Versatility of the dipolar filter selection: from 1H nuclear spin diffusion experiment to the measurement of nuclear Overhauser effect in homopolymer melts

Dipolar filters select ¹H magnetization according to local dipolar dephasing, which corresponds to site mobility in systems with heterogeneous molecular mobility. Combined with a conventional exchange experiment, it is usually applied to polymeric samples exhibiting structures on the nanometer length scale associated with a strong dynamic contrast. There, the resulting ¹H nuclear spin diffusion experiment yields the size of the structure.
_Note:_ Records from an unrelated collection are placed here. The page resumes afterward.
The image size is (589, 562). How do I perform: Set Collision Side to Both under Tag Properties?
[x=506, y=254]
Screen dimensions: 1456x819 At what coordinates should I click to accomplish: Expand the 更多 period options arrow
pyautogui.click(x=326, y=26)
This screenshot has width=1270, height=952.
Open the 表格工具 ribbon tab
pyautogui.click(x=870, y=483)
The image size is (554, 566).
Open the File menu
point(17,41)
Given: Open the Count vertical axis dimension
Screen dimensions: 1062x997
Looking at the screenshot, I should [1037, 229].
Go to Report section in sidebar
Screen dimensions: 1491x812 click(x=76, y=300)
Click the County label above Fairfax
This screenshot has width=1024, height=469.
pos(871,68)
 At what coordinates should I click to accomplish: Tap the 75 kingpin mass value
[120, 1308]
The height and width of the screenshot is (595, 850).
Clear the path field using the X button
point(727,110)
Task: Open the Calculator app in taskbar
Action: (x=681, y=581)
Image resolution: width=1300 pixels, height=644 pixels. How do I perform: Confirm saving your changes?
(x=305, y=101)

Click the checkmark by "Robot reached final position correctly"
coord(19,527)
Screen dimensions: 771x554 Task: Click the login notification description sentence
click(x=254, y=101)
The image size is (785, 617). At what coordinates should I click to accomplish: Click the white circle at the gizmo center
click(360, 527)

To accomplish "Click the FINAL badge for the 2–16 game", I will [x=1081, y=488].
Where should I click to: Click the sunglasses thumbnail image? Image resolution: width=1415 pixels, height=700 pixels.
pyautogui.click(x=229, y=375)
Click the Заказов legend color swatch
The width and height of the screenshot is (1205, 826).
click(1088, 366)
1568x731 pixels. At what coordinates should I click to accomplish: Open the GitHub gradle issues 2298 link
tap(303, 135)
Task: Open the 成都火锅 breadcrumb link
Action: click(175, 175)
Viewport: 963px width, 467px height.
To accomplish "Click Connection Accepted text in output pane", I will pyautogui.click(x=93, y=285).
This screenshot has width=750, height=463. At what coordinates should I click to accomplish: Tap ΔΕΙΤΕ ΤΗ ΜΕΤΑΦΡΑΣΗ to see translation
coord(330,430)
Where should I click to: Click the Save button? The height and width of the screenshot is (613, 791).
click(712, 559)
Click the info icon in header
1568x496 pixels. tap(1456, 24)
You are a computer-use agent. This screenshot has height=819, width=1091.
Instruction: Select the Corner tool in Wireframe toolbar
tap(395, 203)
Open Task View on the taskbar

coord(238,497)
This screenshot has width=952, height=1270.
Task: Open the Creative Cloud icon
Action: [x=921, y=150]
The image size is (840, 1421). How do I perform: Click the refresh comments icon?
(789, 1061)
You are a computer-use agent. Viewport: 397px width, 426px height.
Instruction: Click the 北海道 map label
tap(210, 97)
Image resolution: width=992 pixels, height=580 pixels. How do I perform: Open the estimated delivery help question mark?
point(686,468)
When the same experiment is applied to homopolymer melts exhibiting a weak dynamic contrast and dynamic heterogeneities on significant shorter length scales, the recorded magnetization decay is in agreement with decays expected from a heterogeneous nanostructure. However, dipolar filters actually can also select mobile parts of the repeat unit, e.g. the end of the alkyl side chains and the subsequent magnetization transfer then can occur via cross relaxation due to non coherent zero-quantum transitions (nuclear Overhauser effect, NOE). The difficulties of distinguishing these two cases are examined and it is demonstrated that NOE experiments exploiting magnetization selection via the dipolar filter allow quantifying the local dynamics of the side chains. This opens new possibilities for measurements of local dynamics in non isotopically labeled homopolymer melts.